Physicians have been recruited, or simply seek relocating here, due to the good standard of living, the healthy environment, a reasonable commute, recreational activities and the fact that our community is noted for being a family oriented area. These factors combined with simply wanting to live in the northwest, has our community viewed as being a very desirable place for healthcare professionals to live and do business.

Since KPS became solvent, Harrison Hospital has finished its new Silverdale campus. Advanced Medical Imaging (AMI) opened April 2001, Olympic Radiology Associates opened in September 1999, and the Doctor’s Clinic is also expanding. This in addition to other advances surrounding the new Silverdale branch of Harrison Hospital makes for a prosperous economy.

Off of Highway 303 in East Bremerton, Harrison Hospital has expanded into the Silverdale area. The “T” shaped building houses an outpatient medical office building on the bottom portion and a hospital on the top portion.

The bottom portion is home to AMI, the only open MRI center on the peninsula. AMI occupies 11,000 square feet with two diagnostic sections offered. In one suite. The women’s diagnostic center offers mammography (from which it can provide instantaneous results), breast ultrasound, bone density studies and biopsies among other procedures.

The other section of AMI offers routine diagnostic services including x-rays, CT scan, open MRI, and ultrasound. They are open Monday through Friday from 8 a.m. to 9 p.m. AMI is planning on expanding to Saturday hours. Contact them at (360) 337-6500.

Also offering needed services in the area is Olympic Radiology Associates (ORA), which opened its center in Silverdale in September 1999. They currently are occupy 10,000 square feet and provide nuclear medicine, CT scan, closed MRI, digital ultrasound, and beginning in June 2001 a PET (positron emission tomography) scan. This diagnostic tool is utilized as an early cancer screening device.

Of importance to the expansion of our local healthcare system is the growth of Doctor’s Clinic in Silverdale. Its facility is unique here because the physicians can walk from their offices to the hospital to the patient.
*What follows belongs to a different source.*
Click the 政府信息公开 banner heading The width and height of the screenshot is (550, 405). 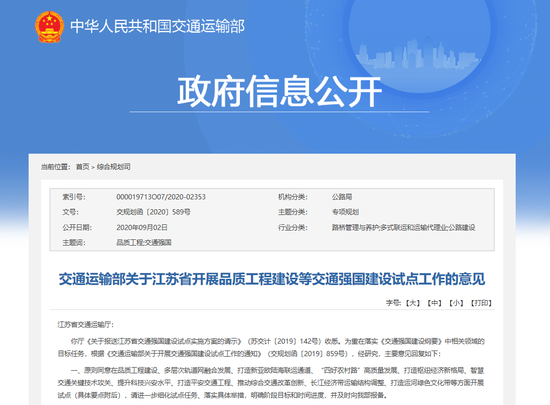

This provides much needed convenience for both the doctor and the patient. The facility is known as the ‘Women’s and Children’s Center.’ There are four ob-gyn physicians (as of September 2001) and three pediatric physicians located within this 9,000 square foot location.
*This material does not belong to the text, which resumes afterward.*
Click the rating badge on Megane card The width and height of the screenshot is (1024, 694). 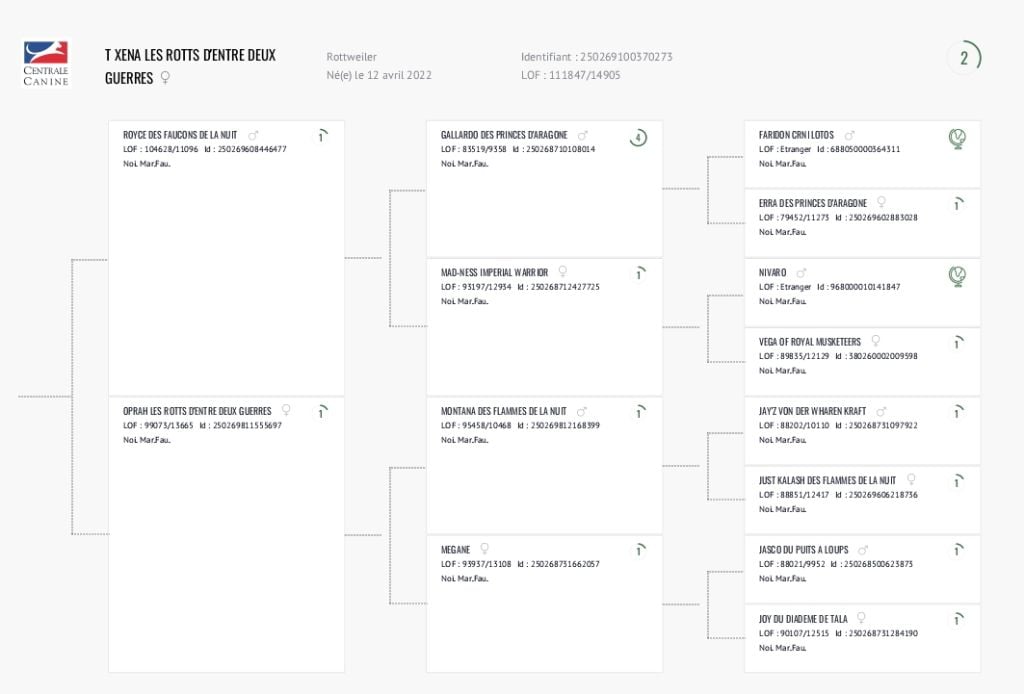(638, 550)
Doctor’s Clinic currently has 53 physicians and seven clinics throughout the county. In addition to the above Women’s Clinic, it has a Orthopedic and Sports Medicine clinic, Eye Clinic, Prompt Care clinic, and offers cosmetic surgery (amongst other services) through its ENT (ears, nose, throat) physicians. Three new physicians in various specialties were recently hired to expand the Clinic’s patient services. In addition, Doctor’s Clinic is recruiting for a urologist, oncologist, and a cardiologist. It also provides a large number of other medical services for families and individuals.